======== Data provided

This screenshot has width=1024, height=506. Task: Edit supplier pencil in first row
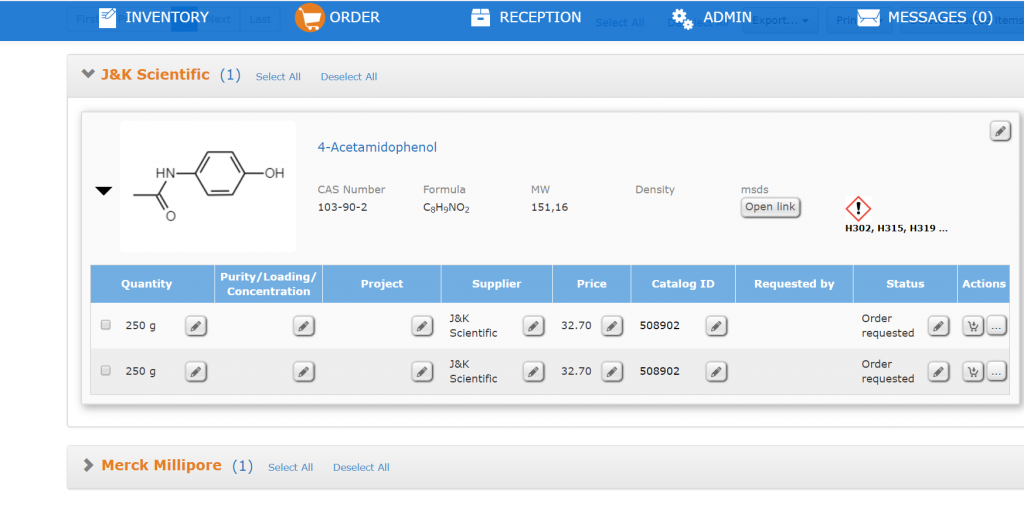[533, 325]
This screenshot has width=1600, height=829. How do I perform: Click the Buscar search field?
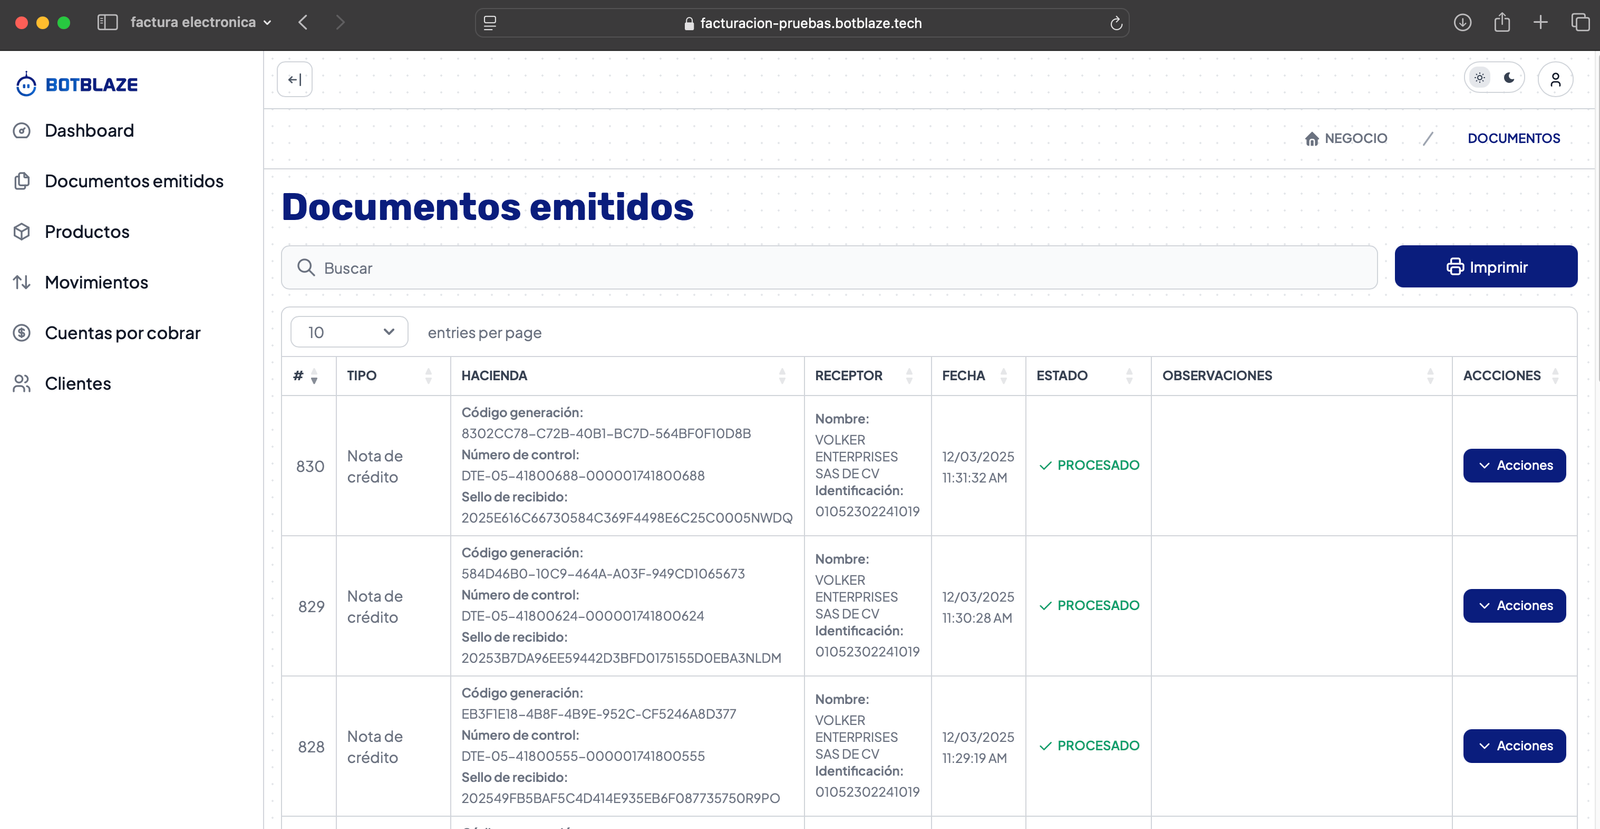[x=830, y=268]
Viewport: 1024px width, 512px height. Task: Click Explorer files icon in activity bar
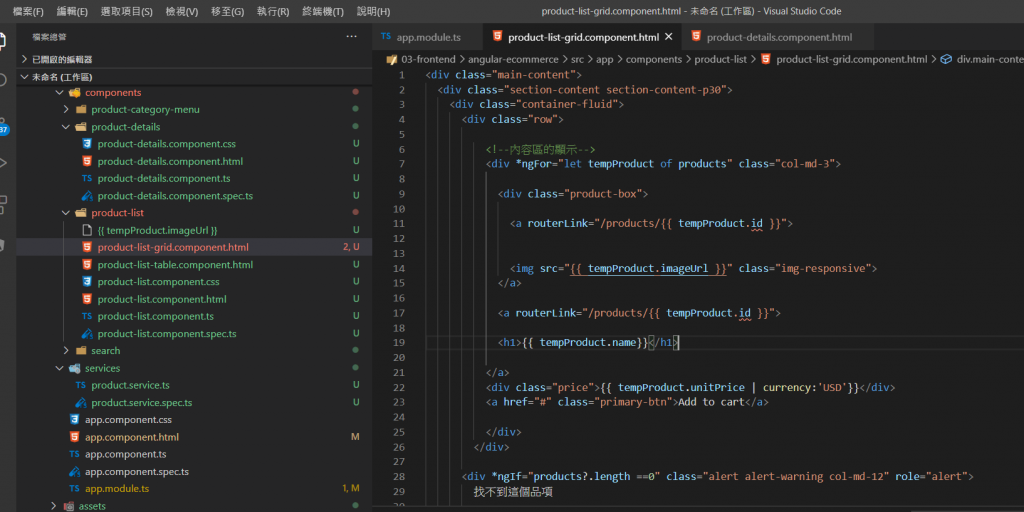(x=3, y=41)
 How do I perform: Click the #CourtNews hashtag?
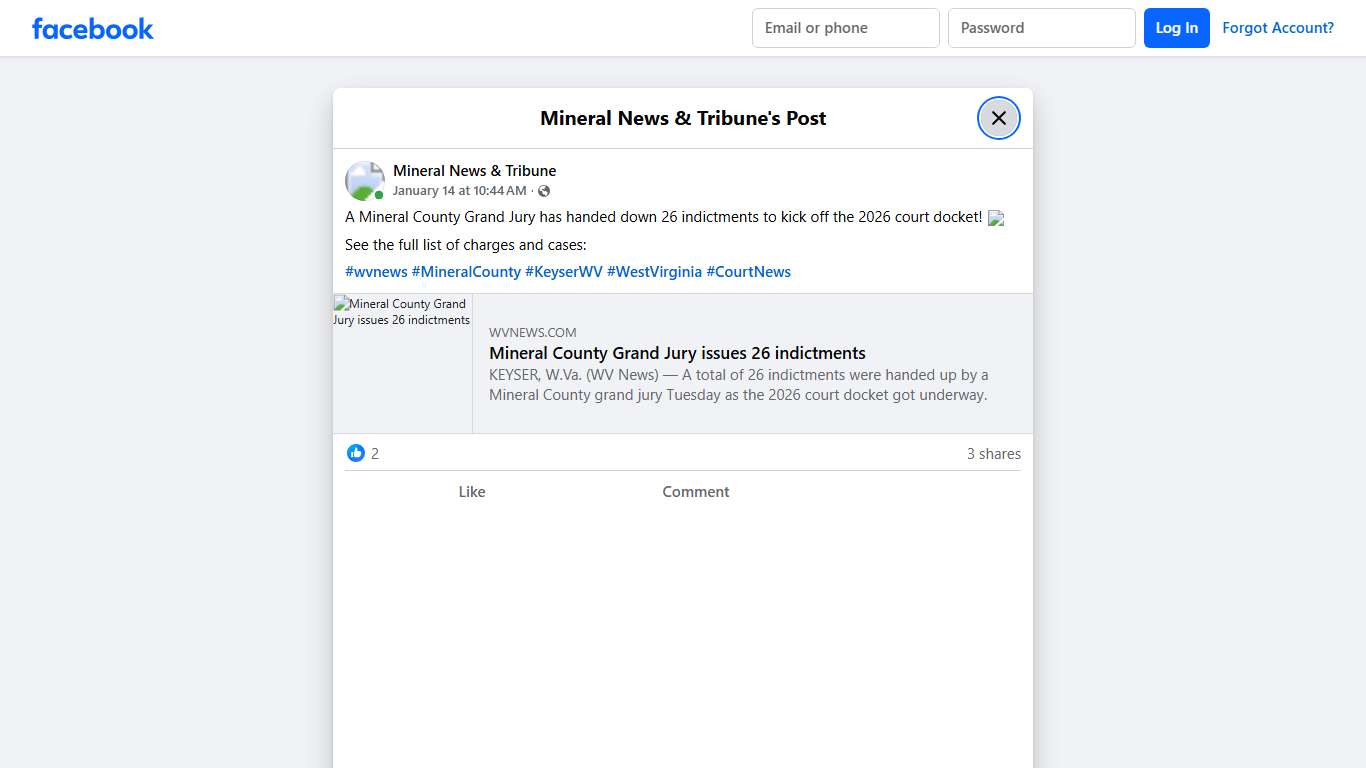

================

### What is needed
The copy should hold, exactly, the lines from the one containing "Viewport: 1024px width, 512px" to the final line of the listing above, with both ends present and no pictures.

### Solution
Viewport: 1024px width, 512px height. Task: Click Explorer files icon in activity bar
(x=3, y=41)
 How do I perform: Click the #CourtNews hashtag?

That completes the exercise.